Does the product rule for differentiation has anything to do with $\sin( \alpha + \beta)$? When learning about differentation, I came along the product rule: $$D(f \cdot g) = f \cdot Dg + g \cdot Df$$
I immediately thought of this rule from trigonometry: $$ \sin( \alpha + \beta ) = \sin(\alpha) \cdot \cos(\beta) + \cos(\alpha) \cdot \sin(\beta)$$
Is there any relation between these two rules? How can this similarity be explained? Has it something to do with geometry?
For those who don't see the relation that I see: if $\alpha$ is the 'normal' function and $\beta$ is the derivative, then you 'get': $$\sin \cdot D\cos + \cos \cdot D\sin$$ And thus if we name sine $f$ and cosine $g$, we 'get': $$f \cdot Dg + g \cdot Df$$
Of course, I write 'get' but I know you can't do this like that, or can you? That's exactly my question: is there any relation between those two rules/equations stated the top? Or is this some weird thought in my brain?

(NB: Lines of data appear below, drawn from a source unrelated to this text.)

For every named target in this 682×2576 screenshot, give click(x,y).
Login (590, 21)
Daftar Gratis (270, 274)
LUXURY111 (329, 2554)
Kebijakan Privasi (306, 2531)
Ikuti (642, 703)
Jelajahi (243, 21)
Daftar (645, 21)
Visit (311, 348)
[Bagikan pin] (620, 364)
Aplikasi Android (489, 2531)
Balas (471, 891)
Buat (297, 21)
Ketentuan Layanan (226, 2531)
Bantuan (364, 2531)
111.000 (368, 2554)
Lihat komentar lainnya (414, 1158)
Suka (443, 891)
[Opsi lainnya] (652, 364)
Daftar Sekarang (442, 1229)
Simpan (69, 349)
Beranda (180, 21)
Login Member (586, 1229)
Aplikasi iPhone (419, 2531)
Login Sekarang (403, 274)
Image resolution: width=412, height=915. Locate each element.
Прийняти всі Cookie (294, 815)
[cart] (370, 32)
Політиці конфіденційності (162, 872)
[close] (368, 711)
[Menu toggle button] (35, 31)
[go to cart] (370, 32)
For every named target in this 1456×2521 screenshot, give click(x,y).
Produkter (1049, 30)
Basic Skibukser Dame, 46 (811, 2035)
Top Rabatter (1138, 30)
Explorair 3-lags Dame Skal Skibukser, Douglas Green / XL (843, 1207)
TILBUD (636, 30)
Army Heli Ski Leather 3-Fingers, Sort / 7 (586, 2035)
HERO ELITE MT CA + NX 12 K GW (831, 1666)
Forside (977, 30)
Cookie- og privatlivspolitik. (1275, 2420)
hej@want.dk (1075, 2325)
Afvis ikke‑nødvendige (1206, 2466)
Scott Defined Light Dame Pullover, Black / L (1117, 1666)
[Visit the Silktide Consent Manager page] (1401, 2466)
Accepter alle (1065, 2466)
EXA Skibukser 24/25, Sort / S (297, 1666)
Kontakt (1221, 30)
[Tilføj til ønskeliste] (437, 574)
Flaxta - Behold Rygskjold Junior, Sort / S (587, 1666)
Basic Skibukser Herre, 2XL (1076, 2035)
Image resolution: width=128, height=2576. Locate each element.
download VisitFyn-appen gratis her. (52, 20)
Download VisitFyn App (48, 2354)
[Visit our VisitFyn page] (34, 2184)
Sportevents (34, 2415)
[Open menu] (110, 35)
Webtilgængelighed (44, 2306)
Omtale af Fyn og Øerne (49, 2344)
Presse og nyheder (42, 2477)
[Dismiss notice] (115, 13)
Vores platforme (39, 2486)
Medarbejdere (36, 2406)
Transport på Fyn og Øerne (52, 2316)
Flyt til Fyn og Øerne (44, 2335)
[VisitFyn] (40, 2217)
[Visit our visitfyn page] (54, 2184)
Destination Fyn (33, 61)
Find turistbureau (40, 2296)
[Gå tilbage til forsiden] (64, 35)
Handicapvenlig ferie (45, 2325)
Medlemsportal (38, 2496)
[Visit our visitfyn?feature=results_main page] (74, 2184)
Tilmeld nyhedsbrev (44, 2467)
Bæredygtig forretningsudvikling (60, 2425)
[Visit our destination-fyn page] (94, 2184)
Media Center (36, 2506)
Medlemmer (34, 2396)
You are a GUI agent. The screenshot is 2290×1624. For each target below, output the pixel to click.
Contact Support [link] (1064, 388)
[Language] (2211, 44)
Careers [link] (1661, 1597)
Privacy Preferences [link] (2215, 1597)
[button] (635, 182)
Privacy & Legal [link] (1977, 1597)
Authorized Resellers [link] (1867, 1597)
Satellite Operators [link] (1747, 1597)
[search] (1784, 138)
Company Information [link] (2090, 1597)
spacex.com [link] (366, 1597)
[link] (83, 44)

Thanks in advance!
 A: The closest connection I could find is (inspired by Dave's comment) the use of product rule in proving Euler's formula, and Euler's formula's connection to this trig identity.
Euler's formula, $e^{ix} = \cos x + i\sin x$, can be proved with the following:
Given a function $f(x) = e^{-ix}(\cos x + i\sin x)$, it can be shown that $f(x)$ is a constant for every real $x$ by taking its derivative using product rule...
$$f'(x) = e^{-ix}(i\cos x - \sin x)-ie^{-ix}(\cos x + i \sin x)$$
which equals $0$ for every real $x$. Knowing $f(x)$ is a constant and that $f(0) = 1$, then $f(x) = 1$ for every other real value of $x$. Algebraically this allows the following...
$$1 =  e^{-ix}(\cos x + i\sin x)$$
$$e^{ix} = \cos x + i\sin x$$
which is Euler's formula.
From here, one can prove the angle sum formula for both $\sin$ and $\cos$.
$$e^{ia} = \cos a + i\sin a$$
$$e^{ib} = \cos b + i\sin b$$
$$e^{ia}e^{ib}=(\cos a + i\sin a)(\cos b + i\sin b) = (\cos a \cos b - \sin a \sin b) + i(\cos a \sin b + \sin a \cos b)$$
$$e^{ia}e^{ib} = e^{i(a+b)}$$
However, if we apply $(a+b)$ as an argument directly into Euler's formula we yield this...
$$e^{i(a+b)} = \cos (a+b) + i\sin(a+b)$$
Thefore...
$$\cos (a+b) + i\sin(a+b) = (\cos a \cos b - \sin a \sin b) + i(\cos a \sin b + \sin a \cos b)$$
...and due to the fact that these are both equivalent complex numbers in the form $a+bi$, we know that the $a$ and $b$ components of these 2 numbers must be equivalent, which gives us our angle sum identities.
$$\cos (a+b) = \cos a \cos b - \sin a \sin b$$
$$\sin(a+b) = \cos a \sin b + \sin a \cos b$$
Now in all honesty, this seems like a far fetched connection, but perhaps there is something there. What discourages me from thinking there is a valuable or true connection is the fact that this also yields the $\cos (a+b)$ identity, which resembles product rule a lot less.
Regardless, this is what came to mind when reading your question. Hopefully it provides some fun insight or perhaps inspires someone else to make a fuller connection!
A: One connection is if you set $\alpha=\beta=x$, you get that $\sin(2x)$ is the derivative of $\sin^2(x)$, which is easy to verify.